__Exercise directions__.
Can you continue the comment thread about software best practices, picking up right after its last line?

__Excerpt__.
● ● ● ● ●
No one wants cowboy pilots ignoring ground control. Doctors though do not exactly have the best historical track record.

Knowledge communities should indeed work towards consensus and constantly be trying to improve themselves. Consensus though is not always desirable. Often consensus goes in very, very dark directions. Even if there is some universal best practice for some particular problem, my belief is that codifying certain things as "best practice" and policing the use of alternative strategies is more likely to get in the way of actually getting closer to that platonic ideal.

Perhaps a better example might be "covering indexes," or what Oracle would call an "index full scan."

Is is an idea so efficient that to disregard it is inefficiency.

"I had never heard of, for example, a covering index. I was invited to fly to a conference, it was a PHP conference in Germany somewhere, because PHP had integrated SQLite into the project. They wanted me to talk there, so I went over and I was at the conference, but David Axmark was at that conference, as well. He’s one of the original MySQL people.

"David was giving a talk and he explained about how MySQL did covering indexes. I thought, “Wow, that’s a really clever idea.” A covering index is when you have an index and it has multiple columns in the index and you’re doing a query on just the first couple of columns in the index and the answer you want is in the remaining columns in the index. When that happens, the database engine can use just the index. It never has to refer to the original table, and that makes things go faster if it only has to look up one thing.

"Adam: It becomes like a key value store, but just on the index.

"Richard: Right, right, so, on the fly home, on a Delta Airlines flight, it was not a crowded flight. I had the whole row. I spread out. I opened my laptop and I implemented covering indexes for SQLite mid-Atlantic."

This is also related to Oracle's "skip scan" of indexes.

https://corecursive.com/066-sqlite-with-richard-hipp/

Most software “best practices” are a poorly structured replacement for a manual.

Aviation best practices were written from the outcome of minor and major disasters.

> And people should never be treated as merely tools.

maybe on a tight knit team people don't mind being treated like tools because they understand what needs to get done next, and see that it makes the most sense for them to do it, it's nothing personal.

At my freshman year "1st day" our university president gave us an inspirational speech in which he said "people say our program just trains machines... I want you do know we don't train machines. We educate them."
● ● ● ● ●
__Stored data__.
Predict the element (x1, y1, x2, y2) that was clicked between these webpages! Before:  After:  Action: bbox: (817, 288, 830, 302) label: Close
● ● ● ● ●
__Exercise response__.
I'd say that if you have a tight-knit team, you are already doing the very opposite of treating people as tools. There's nothing wrong with having a shared understanding of a goal and then assuming a specific role in the effort to accomplish that goal; people are very good at that.

The problem is when you think of people the same way you think of a hammer when you use it to hit nails: The hammer doesn't matter, only that the nail goes in.

Best practices are subjective. What is best practice is for C is not the same as Python.

SQL DBs provide consistency guarantees around mutating linked lists. It’s not hard to do that in code and use any data storage format.

Imo software engineers have made software “too literal” and generated a bunch of “products” to pitch in meetings. This is all constraints on electron state given an application. A whole lot of books are sold about unit tests but I know from experience a whole lot of critical software systems have zero modern test coverage. A lot of myths about the necessity of this and that to software have been hyped to sell stock in software companies the last couple decades.

"Best practices" are just a summary of what someone (or a group of someones) thinks is something that is broadly applicable, allowing you to skip much of the research required to figure out what options there are even available.

Of course, dogmatic adherence to any principle is a problem (including this one). Tools can be misused, but that doesn't really affect how useful they can be; though I think better tools are generally the kind that people will naturally use correctly, that's not a requirement.